Amy bought 18 stamps. Some were for postcards and cost 35 cents. The others were for regular mail and cost 49 cents. She spent $7.28 on the stamps. How many of each did she buy?
p + r = 18
35p + 49r = 728
solve the system by substitution or elimination
To find out how many stamps Amy bought for postcards and regular mail, we can use a system of equations.
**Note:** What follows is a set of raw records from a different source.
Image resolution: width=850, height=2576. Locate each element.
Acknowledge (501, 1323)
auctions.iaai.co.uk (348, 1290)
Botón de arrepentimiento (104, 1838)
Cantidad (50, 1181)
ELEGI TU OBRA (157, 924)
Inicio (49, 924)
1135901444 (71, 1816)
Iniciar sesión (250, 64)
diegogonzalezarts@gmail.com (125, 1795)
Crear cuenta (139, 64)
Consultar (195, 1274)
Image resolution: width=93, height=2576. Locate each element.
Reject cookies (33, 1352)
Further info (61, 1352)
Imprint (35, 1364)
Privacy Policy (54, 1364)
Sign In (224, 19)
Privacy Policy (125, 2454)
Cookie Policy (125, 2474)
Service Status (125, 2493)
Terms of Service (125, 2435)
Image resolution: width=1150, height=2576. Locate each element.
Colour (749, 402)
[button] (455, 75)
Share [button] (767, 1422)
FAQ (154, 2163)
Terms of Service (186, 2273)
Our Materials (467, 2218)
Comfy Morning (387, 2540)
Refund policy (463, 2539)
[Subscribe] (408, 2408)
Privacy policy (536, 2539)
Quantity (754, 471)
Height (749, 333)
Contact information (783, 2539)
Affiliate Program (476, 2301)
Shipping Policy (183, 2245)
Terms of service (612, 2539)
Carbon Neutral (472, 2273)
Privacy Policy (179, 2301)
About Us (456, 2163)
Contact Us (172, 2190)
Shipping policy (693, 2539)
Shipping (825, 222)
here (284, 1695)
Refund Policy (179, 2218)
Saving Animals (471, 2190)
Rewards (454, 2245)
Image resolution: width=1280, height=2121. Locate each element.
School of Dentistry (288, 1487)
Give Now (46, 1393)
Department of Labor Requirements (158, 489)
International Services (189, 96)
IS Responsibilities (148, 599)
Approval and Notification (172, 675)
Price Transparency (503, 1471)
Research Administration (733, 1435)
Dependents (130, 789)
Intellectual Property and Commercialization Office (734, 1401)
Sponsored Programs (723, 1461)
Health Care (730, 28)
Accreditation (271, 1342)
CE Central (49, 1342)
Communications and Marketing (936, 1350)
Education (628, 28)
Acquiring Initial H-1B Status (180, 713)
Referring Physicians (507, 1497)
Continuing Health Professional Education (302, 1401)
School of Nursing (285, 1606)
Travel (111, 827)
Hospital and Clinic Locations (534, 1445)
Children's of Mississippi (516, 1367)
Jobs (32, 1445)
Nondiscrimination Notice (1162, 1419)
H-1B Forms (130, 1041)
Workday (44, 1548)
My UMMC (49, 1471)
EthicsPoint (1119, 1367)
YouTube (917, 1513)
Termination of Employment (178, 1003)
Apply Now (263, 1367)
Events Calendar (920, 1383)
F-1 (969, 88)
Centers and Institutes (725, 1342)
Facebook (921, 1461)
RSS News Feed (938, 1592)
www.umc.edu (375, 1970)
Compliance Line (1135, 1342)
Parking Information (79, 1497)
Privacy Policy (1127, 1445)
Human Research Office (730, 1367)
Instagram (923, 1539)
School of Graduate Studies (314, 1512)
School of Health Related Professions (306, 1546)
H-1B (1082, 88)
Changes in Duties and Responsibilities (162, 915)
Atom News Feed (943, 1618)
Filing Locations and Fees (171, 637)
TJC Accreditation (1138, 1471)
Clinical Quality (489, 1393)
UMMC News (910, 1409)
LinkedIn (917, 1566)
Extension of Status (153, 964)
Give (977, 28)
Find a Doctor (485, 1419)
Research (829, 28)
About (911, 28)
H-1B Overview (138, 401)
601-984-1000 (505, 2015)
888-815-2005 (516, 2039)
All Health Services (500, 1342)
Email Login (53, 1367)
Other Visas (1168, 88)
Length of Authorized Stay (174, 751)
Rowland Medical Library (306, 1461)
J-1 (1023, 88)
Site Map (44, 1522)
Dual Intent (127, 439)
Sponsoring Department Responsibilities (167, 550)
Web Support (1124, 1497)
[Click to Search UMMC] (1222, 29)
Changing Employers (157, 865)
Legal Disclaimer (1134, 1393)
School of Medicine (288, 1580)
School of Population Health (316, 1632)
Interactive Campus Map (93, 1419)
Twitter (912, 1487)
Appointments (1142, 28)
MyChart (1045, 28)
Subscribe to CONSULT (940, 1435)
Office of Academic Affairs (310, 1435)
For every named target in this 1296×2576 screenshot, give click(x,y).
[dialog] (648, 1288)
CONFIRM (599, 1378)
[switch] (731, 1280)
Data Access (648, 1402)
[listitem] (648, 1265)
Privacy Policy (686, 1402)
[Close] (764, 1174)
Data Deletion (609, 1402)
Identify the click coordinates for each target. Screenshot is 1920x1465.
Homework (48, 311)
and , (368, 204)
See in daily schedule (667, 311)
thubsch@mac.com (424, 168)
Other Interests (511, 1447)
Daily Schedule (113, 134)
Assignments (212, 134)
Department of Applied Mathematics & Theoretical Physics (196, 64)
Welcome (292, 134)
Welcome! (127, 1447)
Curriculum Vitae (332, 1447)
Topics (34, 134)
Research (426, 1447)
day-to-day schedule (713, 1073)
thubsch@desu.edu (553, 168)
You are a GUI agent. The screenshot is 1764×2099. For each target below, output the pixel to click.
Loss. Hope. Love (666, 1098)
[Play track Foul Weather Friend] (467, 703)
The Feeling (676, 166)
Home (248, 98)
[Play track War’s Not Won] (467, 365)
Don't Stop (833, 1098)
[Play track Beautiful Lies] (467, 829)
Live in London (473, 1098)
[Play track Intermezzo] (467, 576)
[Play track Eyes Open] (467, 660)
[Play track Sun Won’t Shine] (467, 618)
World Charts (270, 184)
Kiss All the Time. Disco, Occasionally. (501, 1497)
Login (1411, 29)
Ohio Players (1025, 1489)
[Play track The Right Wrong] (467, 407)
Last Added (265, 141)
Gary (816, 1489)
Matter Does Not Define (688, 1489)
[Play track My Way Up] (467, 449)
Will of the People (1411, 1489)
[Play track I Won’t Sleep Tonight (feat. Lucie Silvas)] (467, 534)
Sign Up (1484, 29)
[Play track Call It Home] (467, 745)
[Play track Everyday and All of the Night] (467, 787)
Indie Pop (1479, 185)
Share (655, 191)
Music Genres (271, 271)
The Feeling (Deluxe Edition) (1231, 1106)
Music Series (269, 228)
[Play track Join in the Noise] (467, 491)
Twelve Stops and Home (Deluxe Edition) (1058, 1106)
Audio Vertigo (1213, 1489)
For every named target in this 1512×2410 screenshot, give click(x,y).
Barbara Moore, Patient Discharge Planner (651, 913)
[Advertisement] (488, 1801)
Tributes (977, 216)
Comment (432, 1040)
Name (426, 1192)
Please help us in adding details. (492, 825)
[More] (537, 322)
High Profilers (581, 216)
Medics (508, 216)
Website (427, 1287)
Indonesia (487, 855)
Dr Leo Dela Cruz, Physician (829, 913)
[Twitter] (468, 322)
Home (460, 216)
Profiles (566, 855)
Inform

Let's assume that she bought "x" stamps for postcards and "y" stamps for regular mail.
From the given information, we know that the cost of postcard stamps is $0.35 and regular mail stamps are $0.49. We also know that Amy bought a total of 18 stamps and spent a total of $7.28.
Using this information, we can set up the following system of equations:
Equation 1: x + y = 18 (total number of stamps bought)
Equation 2: 0.35x + 0.49y = 7.28 (total cost of stamps)
Now, let's solve this system of equations to find the values of x and y.
First, let's multiply Equation 1 by 0.35 (the cost of postcard stamps) to eliminate x from Equation 2:
0.35x + 0.35y = 6.3
Now, subtract this equation from Equation 2 to eliminate x:
(0.35x + 0.49y) - (0.35x + 0.35y) = 7.28 - 6.3
0.49y - 0.35y = 0.98
0.14y = 0.98
Dividing both sides by 0.14, we get:
y = 7
Now, substitute the value of y back into Equation 1 to find x:
x + 7 = 18
Subtracting 7 from both sides, we get:
x = 11
Therefore, Amy bought 11 stamps for postcards and 7 stamps for regular mail.